En France, un maire a décidé d’infiltrer, en tenue de motard, un groupe de casseurs gilets jaunes, le temps de dix minutes. Largement assez, selon lui, pour comprendre leur mode de fonctionnement.C’est au début du mois de décembre que le maire LR de Toulouse, Jean-Luc Moudenc, a décidé de s’infiltrer parmi les gilets jaunes. L’objectif ? Se rendre compte de la façon dont les groupes de casseurs se forment et fonctionnent. Une situation inédite pour lui, qui assure d’ailleurs avoir appris énormément de choses de cette expérience.

Les casseurs, très organisés pour lutter contre les forces de l’ordre

Premier constat, que les casseurs soient d’extrême gauche ou d’extrême droite, tous ont réussi à passer outre leurs différences afin de s’unir contre les forces de l’ordre. “Jamais je n’avais vu ça! S’est-il d’ailleurs exclamé, avant de continuer, la phrase ‘les extrêmes se rejoignent’ a pris tout son sens sous mes yeux“. Second point d’observation, les tenues. En effet, tous arborent des tenues efficaces et élaborées contre les violences et les gaz. Plus incroyable encore, les groupes violents se reconnaissent grâce à la mise en place de leurs propres codes vestimentaires. Une manière pour eux de savoir avec qui s’entendre en cas de situation qui dégénère.

Que réserve la suite du mouvement ?

La ville de Toulouse elle, ne sait d’ailleurs plus vraiment lutter contre ces bandes qui n’hésitent pas à tout saccager. La facture liée aux réparations suite aux nombreuses manifestations ? 2,6 millions d’euros, environ. Enfin, un plan visant à soutenir les petits commerçants, sévèrement impactés par les fermetures et les casses, a été annoncé le 12 janvier dernier. Le président de la CCI a d’ailleurs estimé que la situation économique était proche de la « catastrophe » pour la ville rose. Reste maintenant à savoir si la situation va doucement s’améliorer ou si les choses vont rester en l’état. En effet, difficile de savoir si les gilets jaunes envisagent de continuer le mouvement.

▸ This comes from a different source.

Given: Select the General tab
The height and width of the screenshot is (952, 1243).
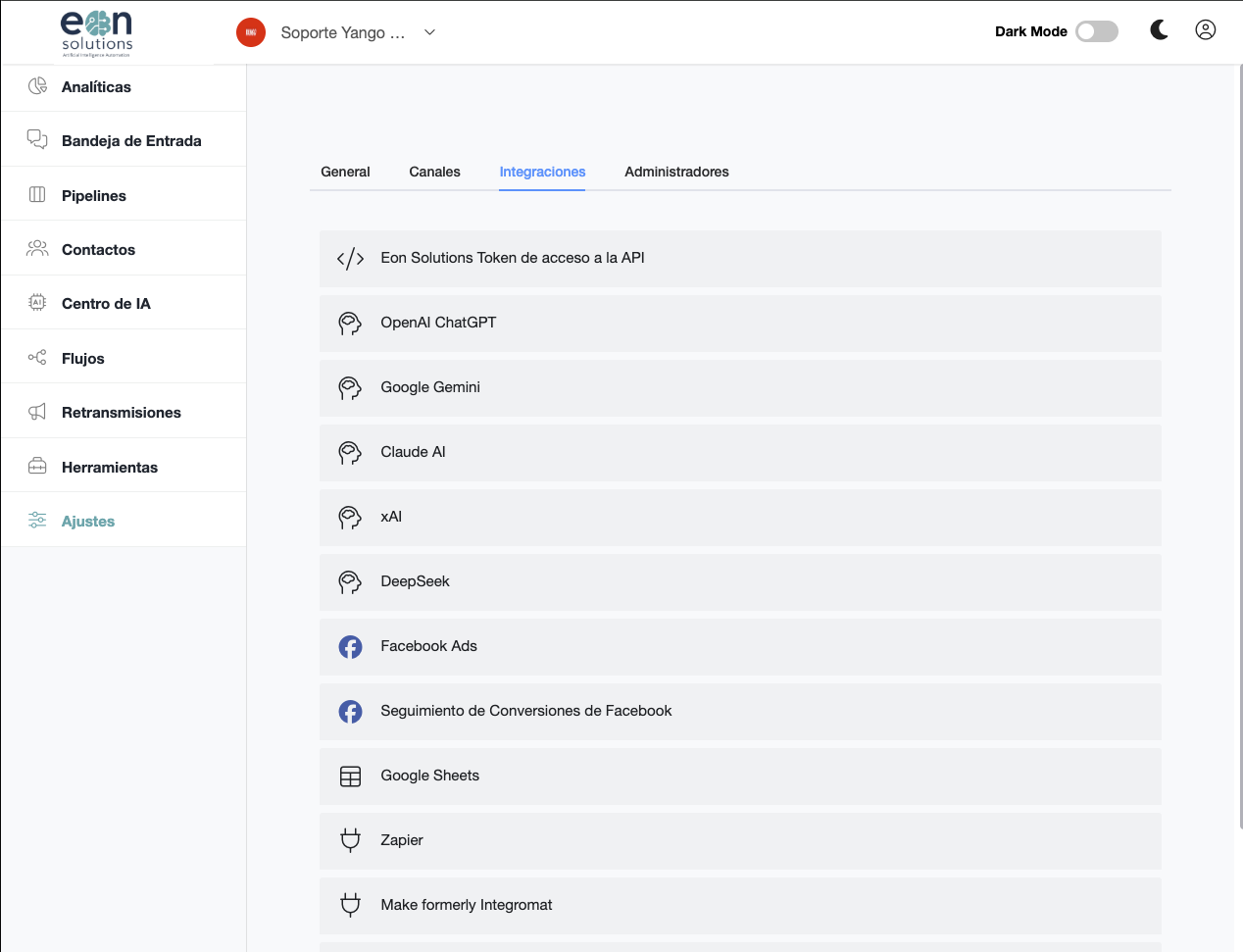Looking at the screenshot, I should coord(345,172).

En perte de vitesse et en pleine période de grand débat national, les manifestants pourraient être tentés de prendre un peu de recul et d’envisager, pour la première fois, le recours au dialogue plus qu’à la violence. La journée de samedi sera d’ailleurs décisive et devrait nous en apprendre beaucoup plus sur les intentions futures des représentants du mouvement et des manifestants dans leur globalité.